I'm trying to distribute some text extraction from PDFs between multiple servers using Spark. This is using a custom Python module I made and is an implementation of this question. The 'extractTextFromPdf' function takes 2 arguments: a string representing the path to the file, and a configuration file used to determine various extraction constraints. In this case the config file is just a simple YAML file sitting in the same folder as the Python script running the extraction and the files are just duplicated between Spark servers.
The main issue I have is being able to call my extract function using the filename as the first argument, rather than the file's content. This is the basic script I have as of now, running it on 2 PDFs in the files
folder:
#!/usr/bin/env python3
import ScannedTextExtractor.STE as STE
from pyspark import SparkContext
sc = SparkContext("local", "STE")
input = sc.binaryFiles("/home/ubuntu/files")

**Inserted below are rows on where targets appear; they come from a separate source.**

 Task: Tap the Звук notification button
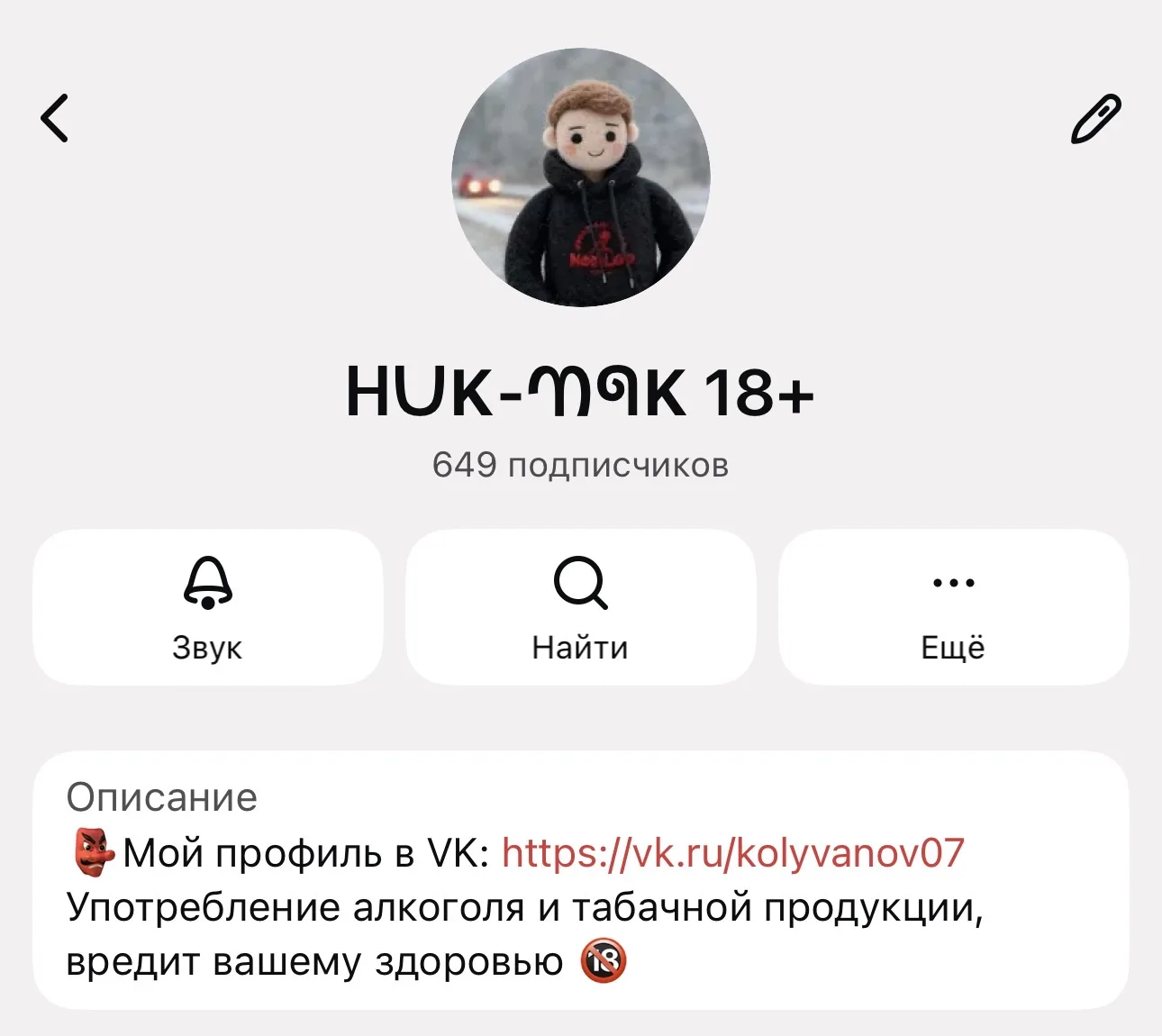[x=208, y=608]
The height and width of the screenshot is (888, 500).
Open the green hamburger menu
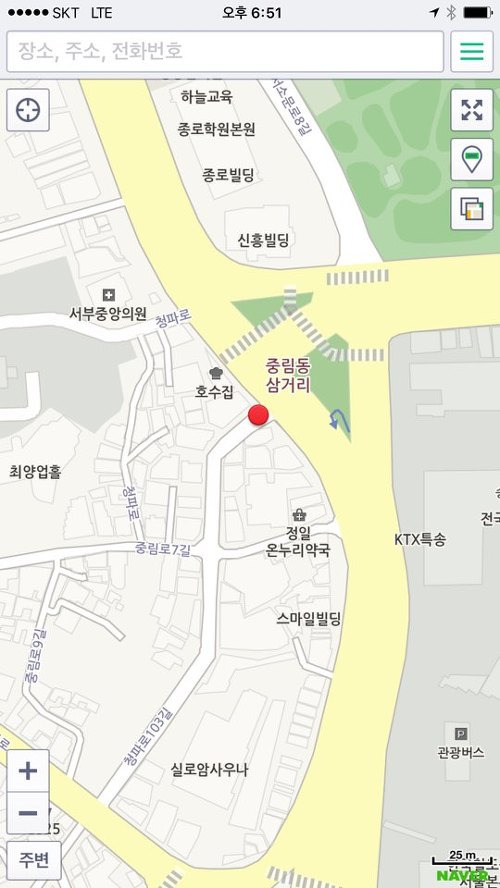(472, 52)
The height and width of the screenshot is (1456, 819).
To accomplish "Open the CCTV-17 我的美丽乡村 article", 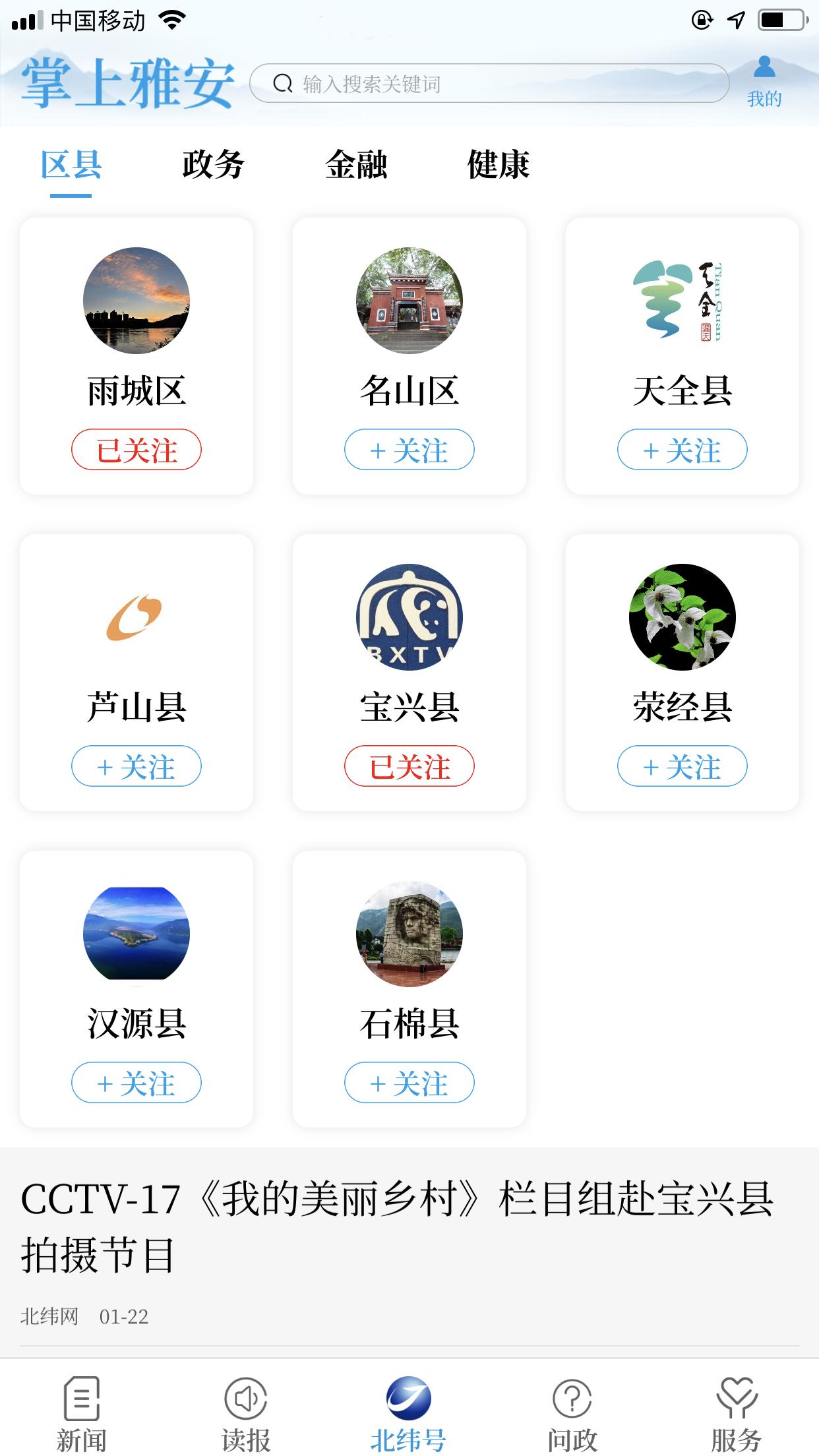I will click(x=397, y=1227).
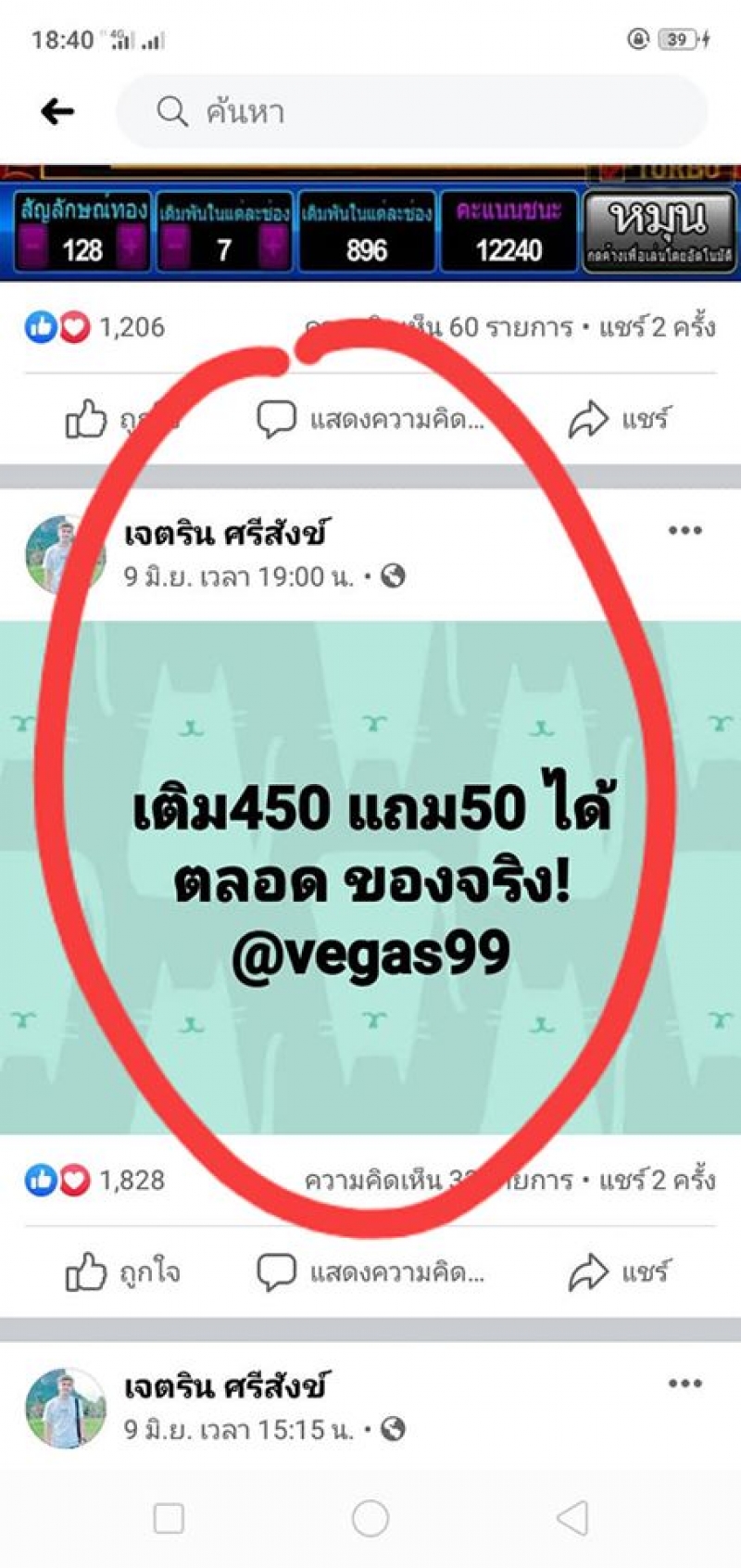Open the เติม450 แถม50 post background card
This screenshot has height=1568, width=741.
(370, 877)
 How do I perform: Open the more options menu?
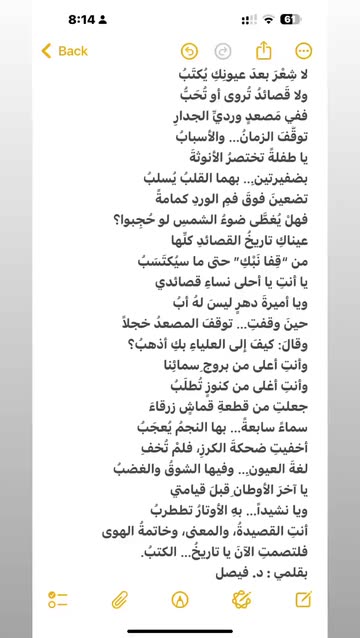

processed = input.map(lambda filename, content: (STE.extractTextFromPdf(filename,'ste-config.yaml'), content))
print("Results:")
print(processed.take(2))
This creates the lambda error Missing 1 position argument: 'content'
. I don't really care about using the PDFs raw content and since the argument to my extraction function is just the path to the PDF, not the actual PDF content itself, I tried to just give 1 argument to the lambda function. e.g.
processed = input.map(lambda filename: STE.extractTextFromPdf(filename,'ste-config.yaml'))
But then I get issues because with this setup Spark sets the PDF content (as a byte stream) as this singular argument, but my module expects a string with the path to the PDF as the first arg, not the whole byte content of the PDF.
I printed the RDD of the binary file loading by the SparkContext and I can see that in there is both the filename and the file content (a byte stream of the PDF) in the RDD. But how do I use it with my custom Python module that expects the following snytax:
STE.extractTextFromPDF('/path/to/pdf','/path/to/config-file')
I've tried multiple permutations of the lambda function, I've triple checked Spark's RDD and SparkContext APIs. I can't seem to get it working.